The tender offer described in this communication has not yet commenced, and this communication is neither an offer to purchase nor a solicitation of an offer to sell securities. At the time the tender offer is commenced, Bristol-Myers Squibb will cause B&R Acquisition Company to file with the U.S. Securities and Exchange Commission (“SEC”) a tender offer statement on Schedule TO. Investors and Amylin stockholders are strongly advised to read the tender offer statement (including an offer to purchase, letter of transmittal and related tender offer documents) and the related solicitation/recommendation statement on Schedule 14D-9 that will be filed by Amylin with the SEC, because they will contain important information. These documents will be available at no charge on the SEC’s website at www.sec.gov. In addition, a copy of the offer to purchase, letter of transmittal and certain other related tender offer documents (once they become available) may be obtained free of charge by directing a request to Bristol-Myers Squibb at www.bms.com or Office of the Corporate Secretary, 345 Park Avenue, New York, New York 10154-0037. A copy of the tender offer statement and the solicitation/recommendation statement will be made available to all stockholders of Amylin free of charge at www.amylin.com or by contacting Amylin Pharmaceuticals, Inc. at 9360 Towne Centre Drive, San Diego, California 92121, Telephone Number (858) 552-2200.

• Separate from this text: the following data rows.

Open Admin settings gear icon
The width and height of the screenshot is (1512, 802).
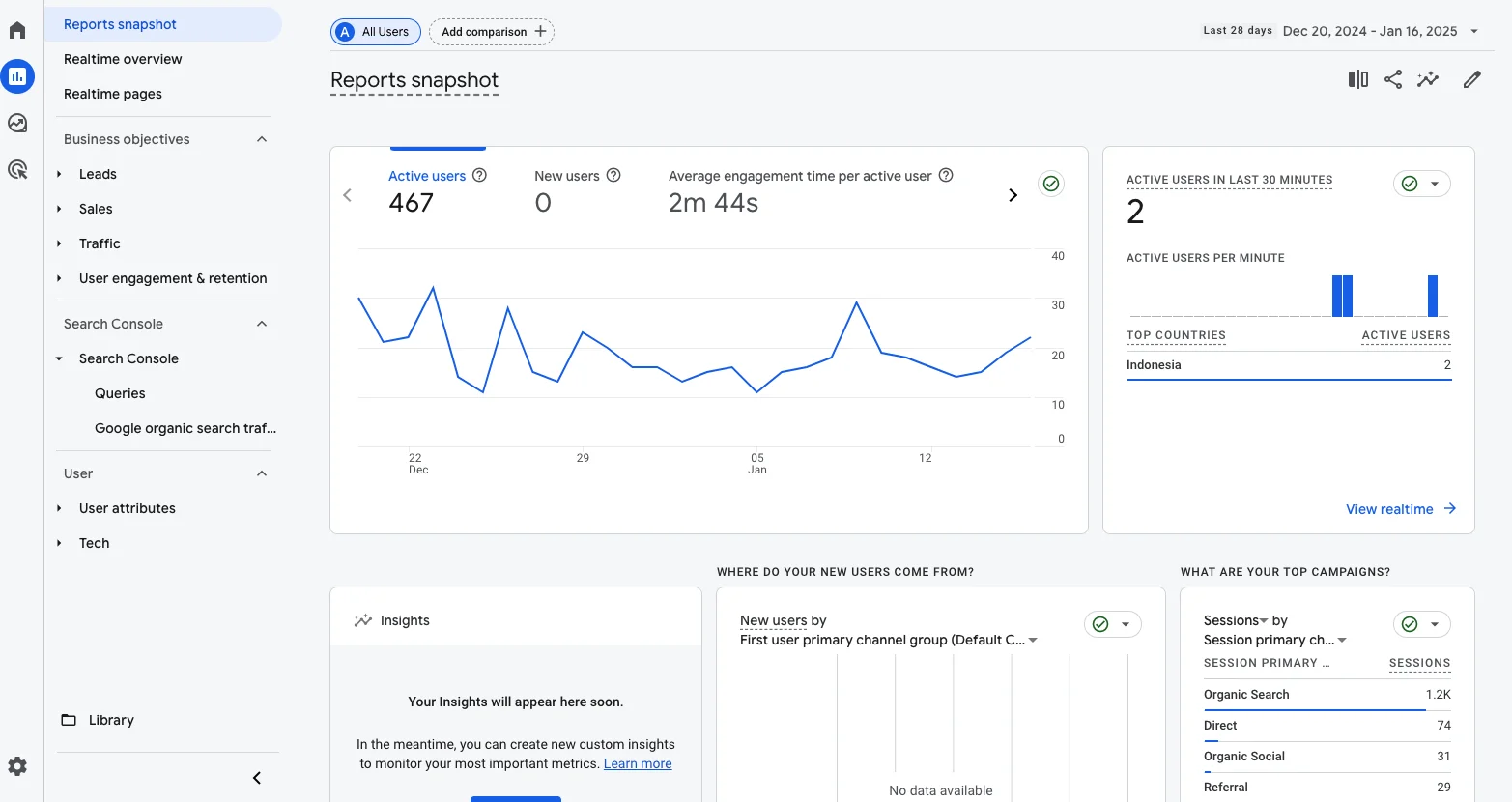coord(17,766)
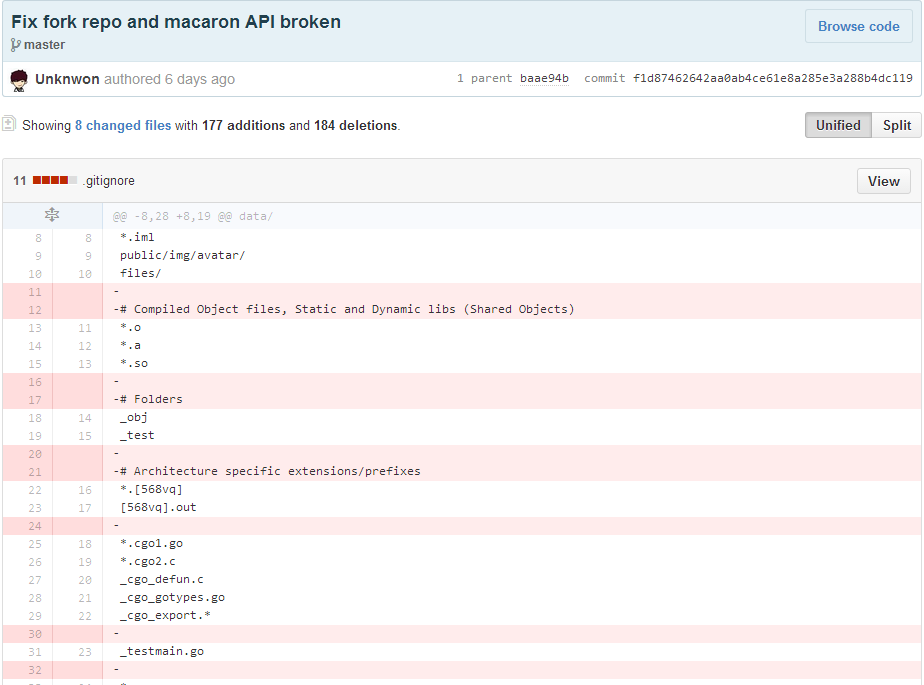Click Unknwon's avatar picture
Image resolution: width=924 pixels, height=685 pixels.
tap(19, 79)
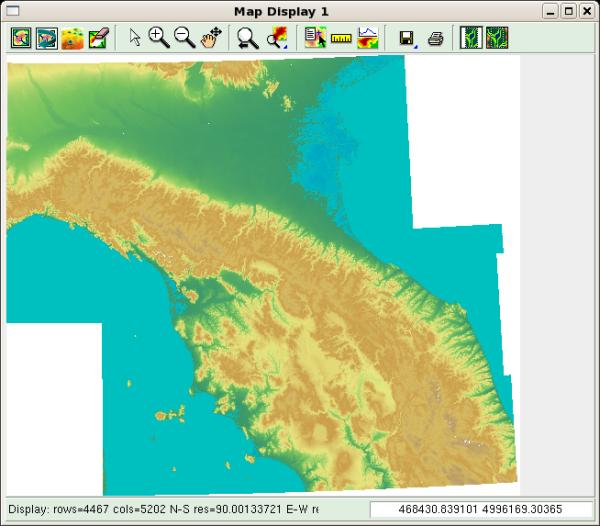Erase the map display with the eraser
600x526 pixels.
pyautogui.click(x=97, y=39)

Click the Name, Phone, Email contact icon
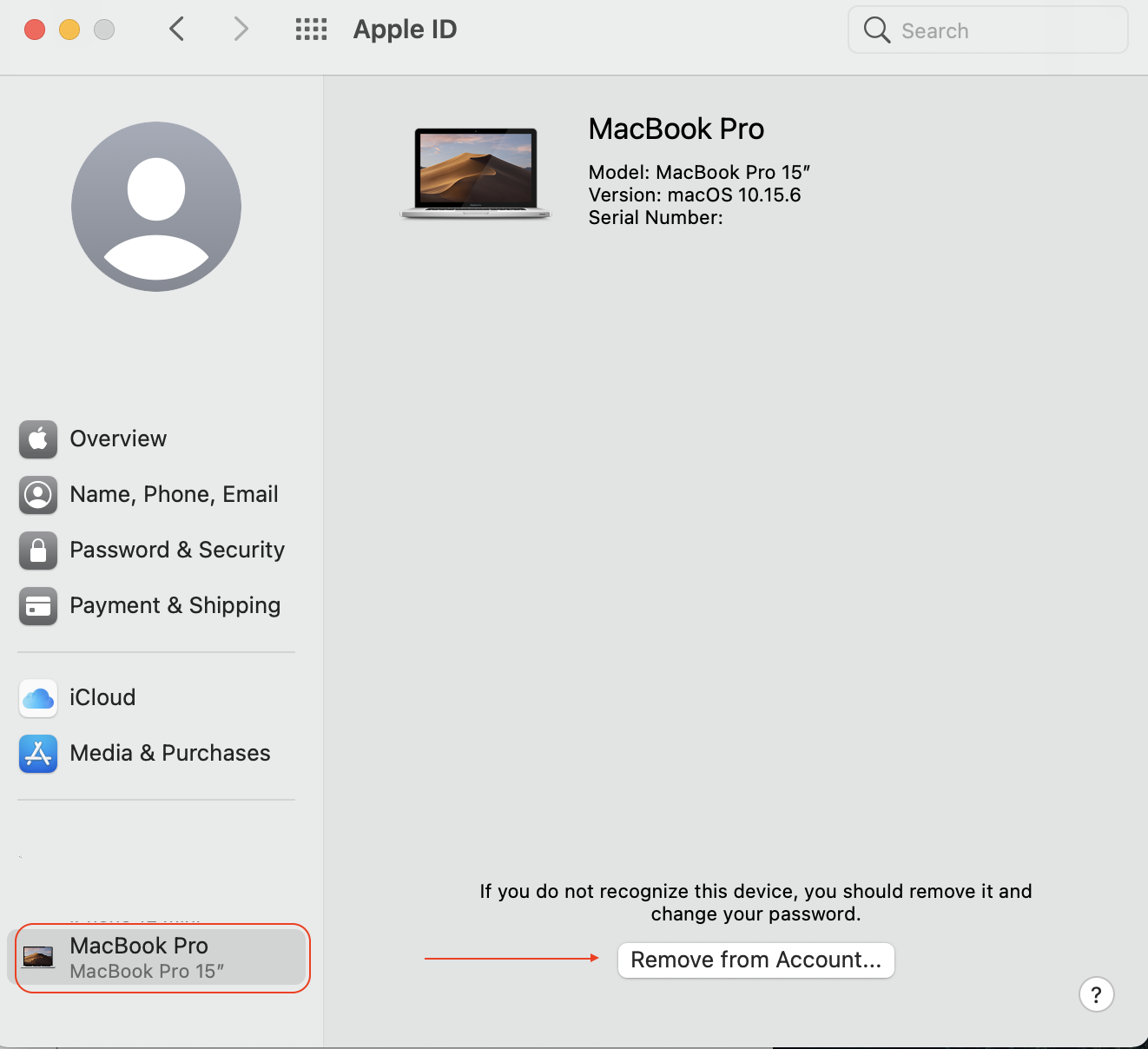pyautogui.click(x=38, y=495)
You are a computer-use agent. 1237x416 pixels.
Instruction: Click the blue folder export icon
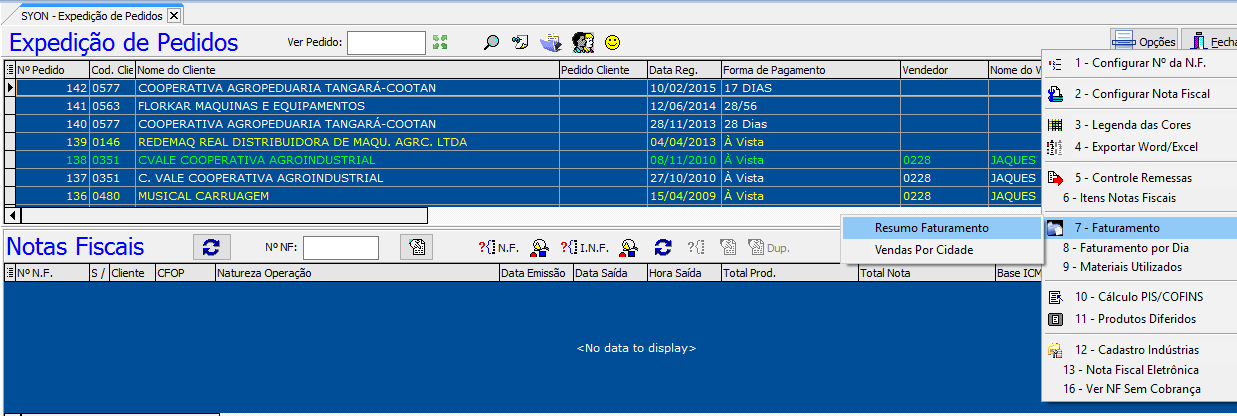click(550, 42)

In addition to the offer to purchase, the related letter of transmittal and certain other offer documents, as well as the solicitation/recommendation statement, Bristol-Myers Squibb and Amylin file annual, quarterly and special reports, proxy statements and other information with the SEC. You may read and copy any reports, statements or other information filed by Bristol-Myers Squibb or Amylin at the SEC public reference room at 100 F Street, N.E., Washington, D.C. 20549. Please call the SEC at 1-800-SEC-0330 for further information on the public reference room. Bristol-Myers Squibb’s and Amylin’s filings with the SEC are also available to the public from commercial document-retrieval services and at the website maintained by the SEC at www.sec.gov.